## Task description
Count how many lines of the records below contain the word "field" and reply with only that number.

-- Data supplied start --

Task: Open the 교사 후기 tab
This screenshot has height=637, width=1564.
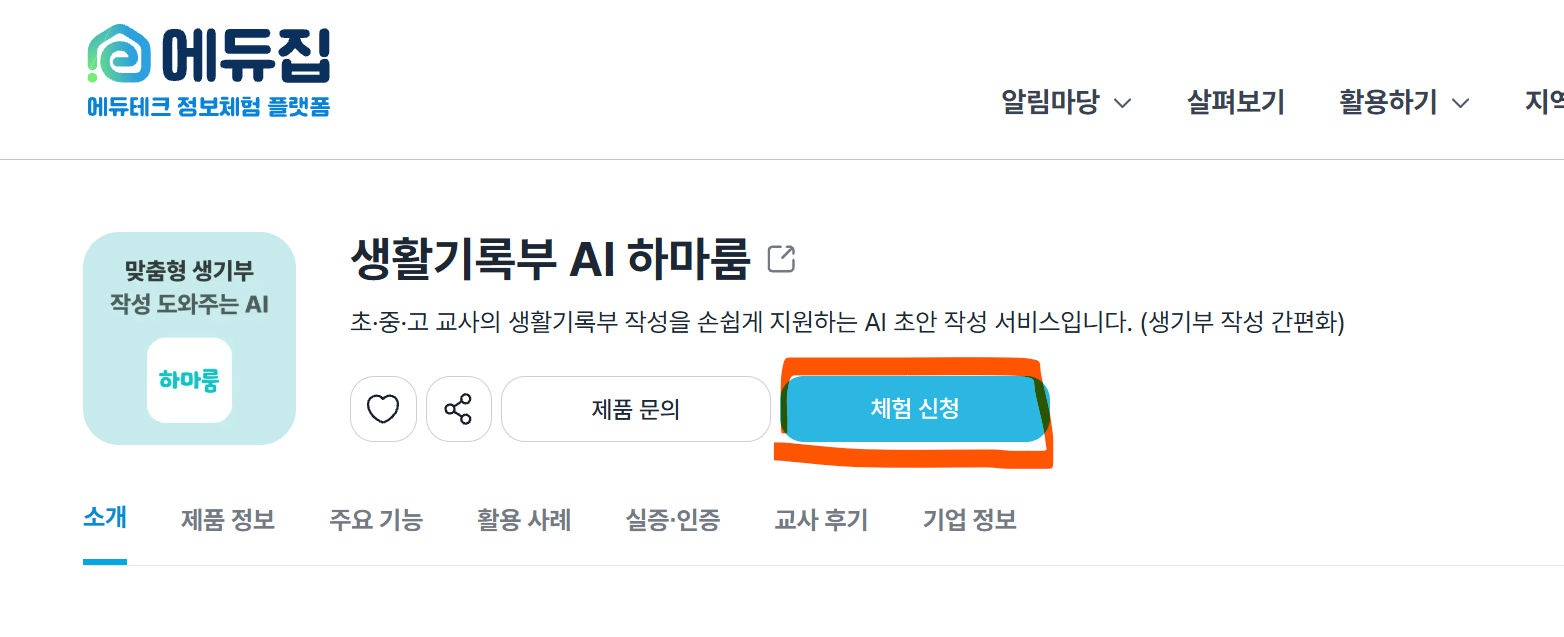Action: click(x=821, y=519)
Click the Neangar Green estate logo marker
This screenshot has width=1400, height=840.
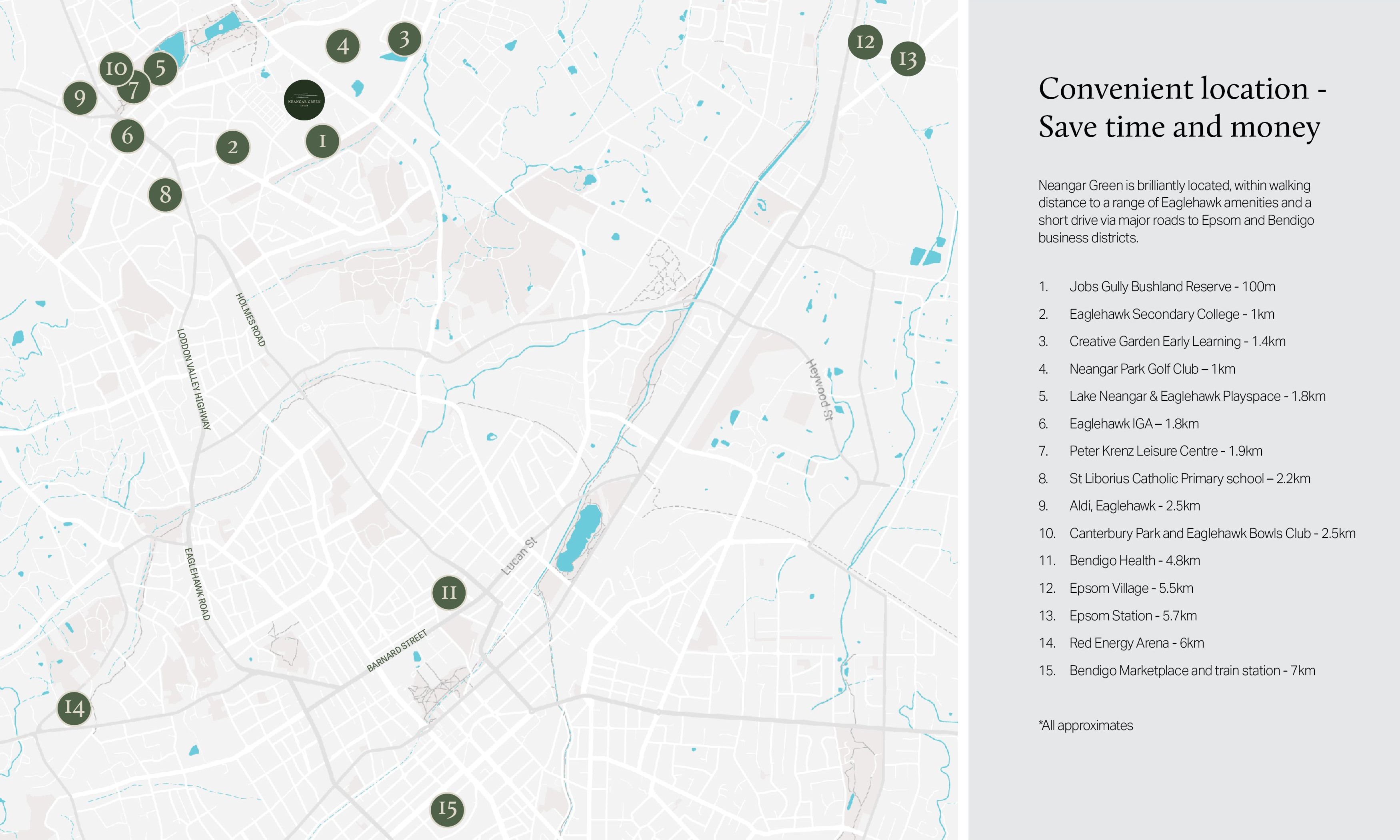pyautogui.click(x=304, y=100)
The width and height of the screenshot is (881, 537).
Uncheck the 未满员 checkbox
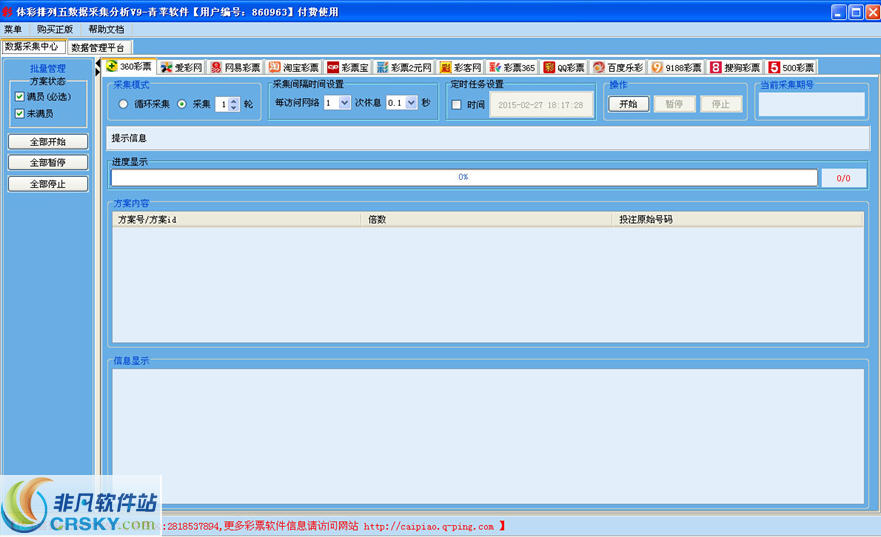point(19,114)
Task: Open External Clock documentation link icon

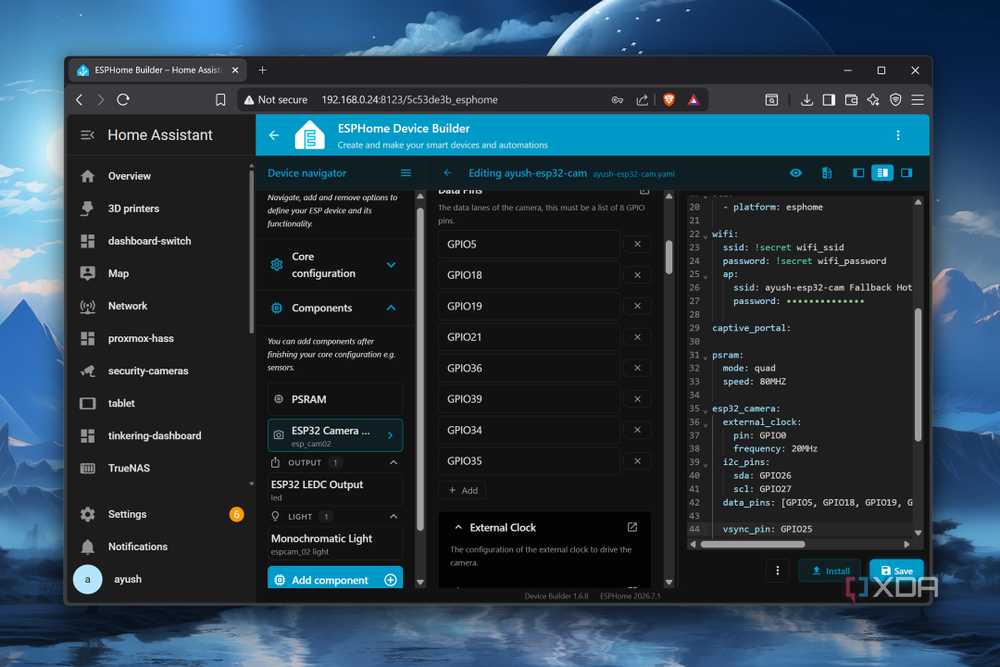Action: click(632, 527)
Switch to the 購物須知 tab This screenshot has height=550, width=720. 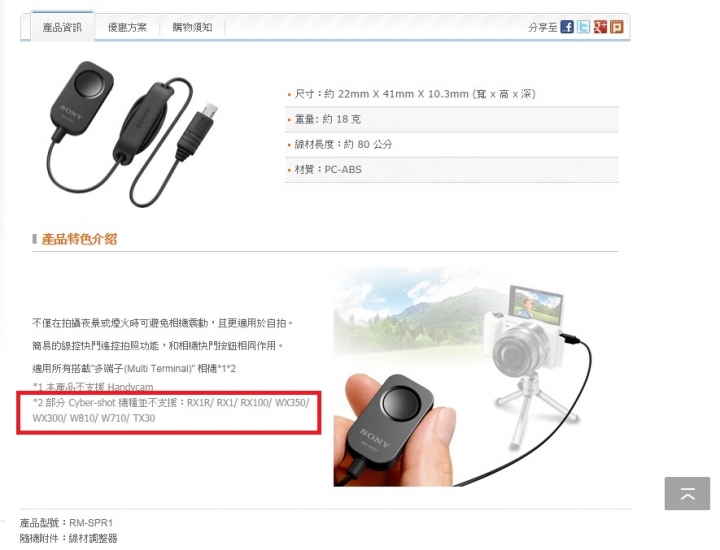(x=192, y=28)
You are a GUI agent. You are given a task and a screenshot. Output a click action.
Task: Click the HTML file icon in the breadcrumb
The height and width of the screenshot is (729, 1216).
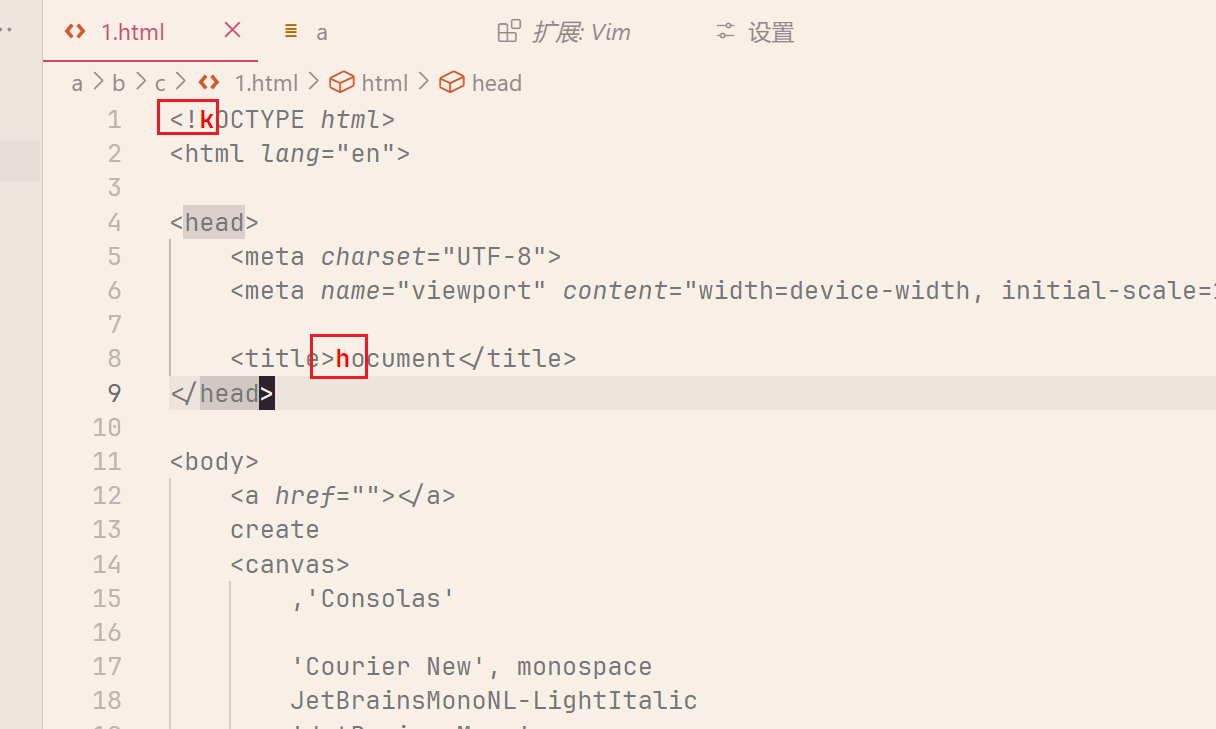pos(209,82)
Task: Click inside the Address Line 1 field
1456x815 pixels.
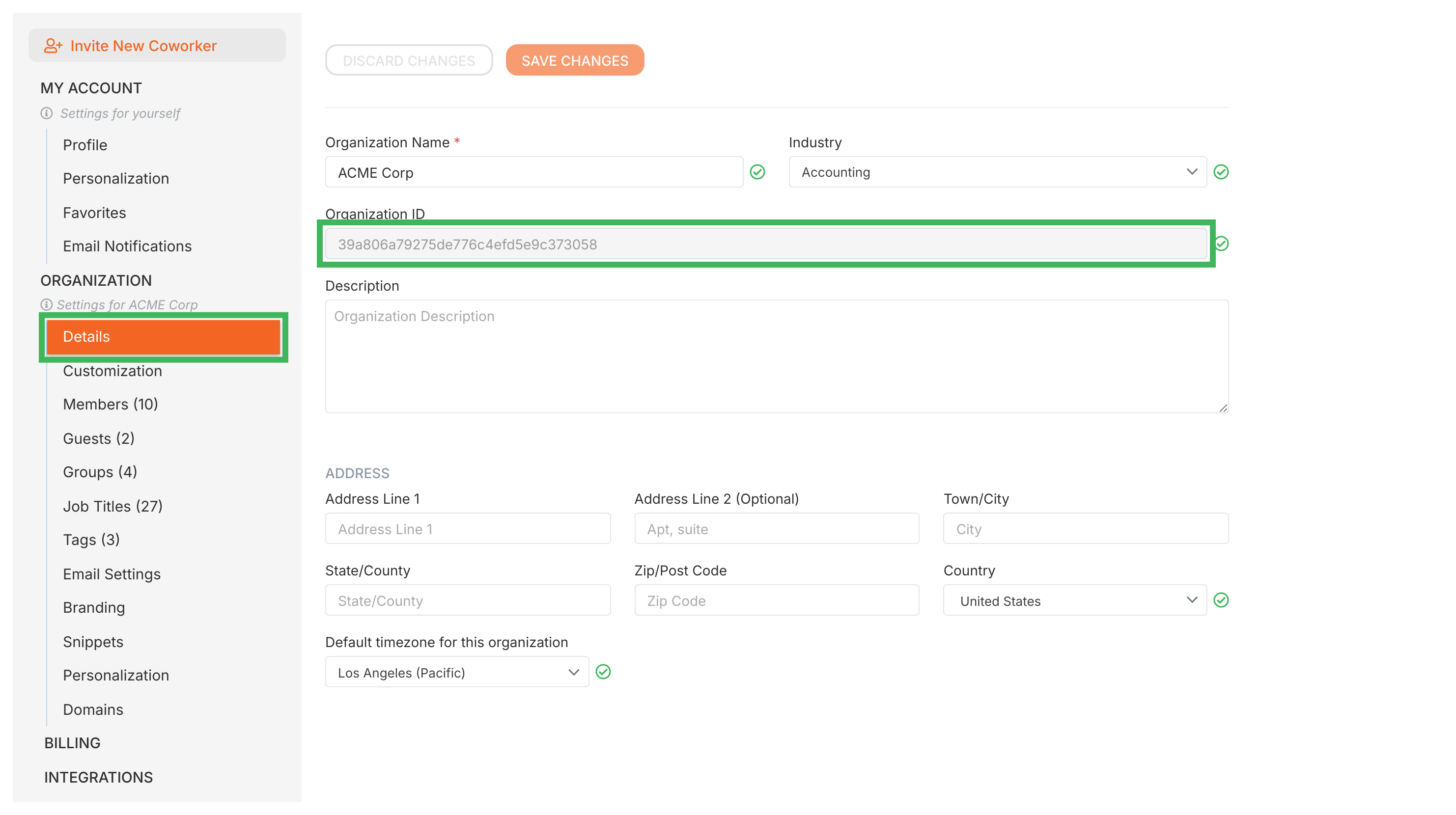Action: pos(468,529)
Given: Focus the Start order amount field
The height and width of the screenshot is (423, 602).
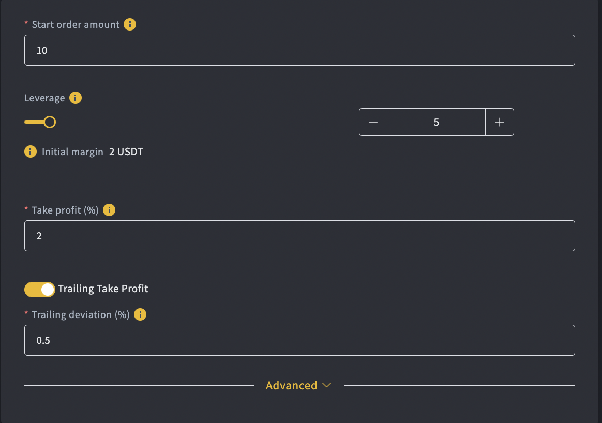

-- Data supplied end --

## Task answer
2